Re: [TF-PP] Worked examples of cardinality for :p{2} and :p+ from Andy Seaborne on 2010-06-02 (public-rdf-dawg@w3.org from April to June 2010)

From: Andy Seaborne <andy.seaborne@talis.com>
Date: Wed, 02 Jun 2010 22:56:45 +0100
To: Birte Glimm <birte.glimm@comlab.ox.ac.uk>
CC: SPARQL Working Group <public-rdf-dawg@w3.org>
Message-ID: <4C06D39D.2080701@talis.com>
On 02/06/2010 6:36 PM, Birte Glimm wrote:
...
>
> Now this might have a consequence for the entailment regimes because
> there something is a solution if there is any RDF instance mapping
> (plus further restrictions for axiomatic triples etc), but under the
> current RDF(S) regime, you would get just one answer :z. This might
> not be what we want in that you can then get less answers than you
> would get with simple entailment/standard SPARQL semantics. It is not
> hard to fix, but it really makes me wonder why we allow for bnodes in
> the query at all.

Non-distiguished variables for disjunction in OWL?  That was the reason 
in DAWG.

There is some point in the syntax as well.

>
>>
>> In terms of cardinality for 2-step paths, it's not the same as:
>>
>> Patterns: { :a :p+ ?z }
>> which has solutions
>>
>> ?z=:b
>> ?z=:c
>> ?z=:z
>>
>> the point being you get ?z=:z only once in the { :a :p+ ?z } case.
>
> Now I am confused (even more than before). I thought we don't want
> loop, which means you mark edges, not nodes when computing the answers
> in my understanding. E.g., I start at a go one step to b via the
> p-edge and mark the p-edge. That satisfies p+, so b is an answer.
> Since it is p+, I keep going and mode to z and mark the p-edge between
> b and z. Again, z is an answer. Now there is nowhere to go via a
> p-edge, so I backtrack. No alternatives either at b, so I go further
> back to a, where I still have the alternative to go via p to c, I mark
> the edge and put c to the answers. Now I still haven't seen the p-edge
> between b and z,

c and z?

> so I can go there, find z to be an answer and mark
> the edge. Now I have marked all edges and I am done. That very well
> prevents loops to blow up paths, because I can use each edge only once
> when computing the solutions.

and the answers are

?z=:b
?z=:z
?z=:c
?z=:z

>
>> but is the same as:
>> { :a :p/:p+ ?z }
>>
>> ?z=:z
>> ?z=:z
>>
>> by combination of the first ":p" (two places: :b, and :c) then steps of :p+
>>
>> This is related to loop avoidance in :p+.  If it's a breadth first search,
>> it avoids visiting a node if it's already seen it.
>
> Again, why not mark edges? Breadth first or depth first shouldn't
> matter either.

I don't think it does in either case.

Marking edges comes up with some strange (to me) cardinalities depnding 
on the exact definition - see below.

Node marking finds reachable nodes (consistently, once).

>
>> This makes it consistent with:
>>
>> :a :p :b .
>> :b :p :z .
>> :a :p :c .
>> :c :p :z .
>> :z :p :X .
>>
>> which is the diamond with an extra arc from :z,
>>
>> Pattern: { :a :p+ ?z }
>>
>> ?z=:c
>> ?z=:z
>> ?z=:X
>> ?z=:b
>>
>> only one ?z=:X, despite there being 2 routes there
>
> with edge markings, you also get just one x, but twice z, telling you
> that there are two ways from a to z while loops are still not blowing
> up the result.

Maybe I don't understand exactly what you mean by edge marking - does or 
doesn't backtracking unwind the marked edge state?
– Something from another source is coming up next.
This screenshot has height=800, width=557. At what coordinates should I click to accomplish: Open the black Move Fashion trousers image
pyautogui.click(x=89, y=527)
With unwinding, I think you get two from :a to :X which I can 
understand.  It's the same as count of simple paths in this case and 
matches on ?z=:X for:

{ :a :p+ ?v . ?v :p ?z }

If there are loops, edge marking with unwinding yields all simple paths 
(like node marking) and also one extra cardinality for each loop.

Node marking is about node reachability.

Edge marking with no unwinding seems to provides to distinguish some 
edges over others. If the last step is shared between 2 simple paths you 
get one answer, so edge marking isn't counting simple paths and may be 
less than a simple path count (the :X example) - why should the last 
edge special?  A shared earlier edge gives the cardinality of the later 
part but not the earlier part.

Let's look at:

:a :p :b .
:b :p :z .
:a :p :c .
:c :p :z .
:b :p :c .  # New - directed cross link :b to :c

{ :a :p+ ?Y }

?Y=:b
?Y=:z
?Y=:c
?Y=:z
?Y=:c
with no unwinding - and with unwinding adds:
?Y=:z

There are 3 simple paths from :a to :z.

>> while { :a :p{3} ?z } gets:
>>
>> ?z=:X
>> ?z=:X
>>
>> because it is the same as the BGP expansion of the path expression.
>>
>> This makes sense with loops as well: diagram 2 adds a loop to :c
>>
>> :a :p :b .
>> :b :p :z .
>> :a :p :c .
>> :c :p :z .
>> :c :p :c .
>>
>> Pattern: { :a :p+ ?z }
>> ?z=:b
>> ?z=:c
>> ?z=:z
>
> with edge marking:
> b, c, c, z, z
 >
>> Pattern: { :a :p{2} ?z }
>> ?z=:c
>> ?z=:z
>> ?z=:z
>>
>> It seems much better to make :p+ treat DAGs (directed acyclic graphs) and
>> cycles in graphs the same and get the cardinalities above. Implementing "+"
>> only requires keeping a track of the nodes visited, not the path used to get
>> to the node (and I'm not convinced it would work out either because of pathe
>> with acyclic paths and cycles in together).
>
> That's all very well and to some extend it is just a matter of which
> compromise we want, but edge markings (I am also not talking of
> keepings whole paths) is another option.

Edge marking with unwinding is keeping the current path
Edge marking with no unwinding is keeping current path and fragements of 
other paths.

> It gives slightly more
> answers, which tell you a bit more about the graph. There is no
> totally satisfying option in that you can always find boolean queries
> that say true for a fixed path ({n} notion) and false for a variable
> path (+ or *). I can live with both, although I do have a preference
> for edge markings since this is all about edge expressions and to me
> it seems more natural.

To summarise: the options are:

  node marking
  edge marking with no unwinding
  edge marking with unwinding
  path remembering.

 Andy
Received on Wednesday, 2 June 2010 21:56:56 UTC